The Terrifying Process of Studio Sitcoms - Part 2

Last time, I wrote about how the production week of a studio sitcom pans out, and how time to rehearse is alarmingly short. Read that first HERE. Okay? Up to speed?

It’s Day 1 of the production week. Probably a Friday. It’s 10am. The actors are all sitting at tables in a big square. Production staff are sitting one row behind, up against the wall (which is how they feel for most of the week). And so it begins.

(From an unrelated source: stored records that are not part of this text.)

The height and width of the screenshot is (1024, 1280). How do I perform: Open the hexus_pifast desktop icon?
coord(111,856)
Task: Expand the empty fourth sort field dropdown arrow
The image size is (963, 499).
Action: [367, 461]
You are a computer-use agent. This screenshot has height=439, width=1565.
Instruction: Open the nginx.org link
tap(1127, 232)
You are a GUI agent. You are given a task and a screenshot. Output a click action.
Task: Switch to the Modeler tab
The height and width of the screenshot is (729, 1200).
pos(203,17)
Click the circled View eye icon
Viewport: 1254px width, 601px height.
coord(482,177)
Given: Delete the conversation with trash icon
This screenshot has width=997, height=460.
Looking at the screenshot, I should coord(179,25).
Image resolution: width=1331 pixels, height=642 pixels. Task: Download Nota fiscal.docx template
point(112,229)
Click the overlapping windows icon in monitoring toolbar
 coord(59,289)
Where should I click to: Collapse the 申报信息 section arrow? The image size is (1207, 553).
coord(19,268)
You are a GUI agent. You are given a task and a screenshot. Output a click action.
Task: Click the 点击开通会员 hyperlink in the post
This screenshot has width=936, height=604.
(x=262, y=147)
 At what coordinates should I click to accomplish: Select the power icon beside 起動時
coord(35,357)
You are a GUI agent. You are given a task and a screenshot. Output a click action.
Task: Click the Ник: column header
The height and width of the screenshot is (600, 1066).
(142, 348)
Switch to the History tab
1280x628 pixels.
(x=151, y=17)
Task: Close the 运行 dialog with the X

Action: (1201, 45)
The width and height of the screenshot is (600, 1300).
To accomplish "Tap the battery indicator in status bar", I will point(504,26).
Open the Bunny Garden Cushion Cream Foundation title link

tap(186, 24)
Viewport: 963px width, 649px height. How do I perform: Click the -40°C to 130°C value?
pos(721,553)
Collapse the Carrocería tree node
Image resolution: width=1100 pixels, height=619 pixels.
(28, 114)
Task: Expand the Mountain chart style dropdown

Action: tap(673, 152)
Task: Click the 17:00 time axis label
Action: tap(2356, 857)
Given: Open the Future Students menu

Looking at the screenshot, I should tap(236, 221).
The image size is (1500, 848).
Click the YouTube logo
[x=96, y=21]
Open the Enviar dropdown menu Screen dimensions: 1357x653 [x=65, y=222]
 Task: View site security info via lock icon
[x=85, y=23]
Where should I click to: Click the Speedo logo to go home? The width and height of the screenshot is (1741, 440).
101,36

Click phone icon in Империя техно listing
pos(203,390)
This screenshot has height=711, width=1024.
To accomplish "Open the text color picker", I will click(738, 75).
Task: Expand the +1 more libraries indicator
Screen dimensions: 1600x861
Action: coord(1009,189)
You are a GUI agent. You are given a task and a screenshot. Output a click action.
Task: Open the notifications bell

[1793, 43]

Before you get to this point, you need to know this:

The script is going to change

Embrace this. When you read through that script on Day 1 of the production week, there will be problems with it. They may be small, they may be huge. They may seem small at first, but as you try to fix them you end up unpicking an awful lot before putting it all back together. You never know.

There will be notes.

Some will be obvious and you could hear there was a problem as the script was read. Other notes may come from the directors, the exec producer, or someone else important enough to tell you what's wrong with the script. The script will need to be fixed.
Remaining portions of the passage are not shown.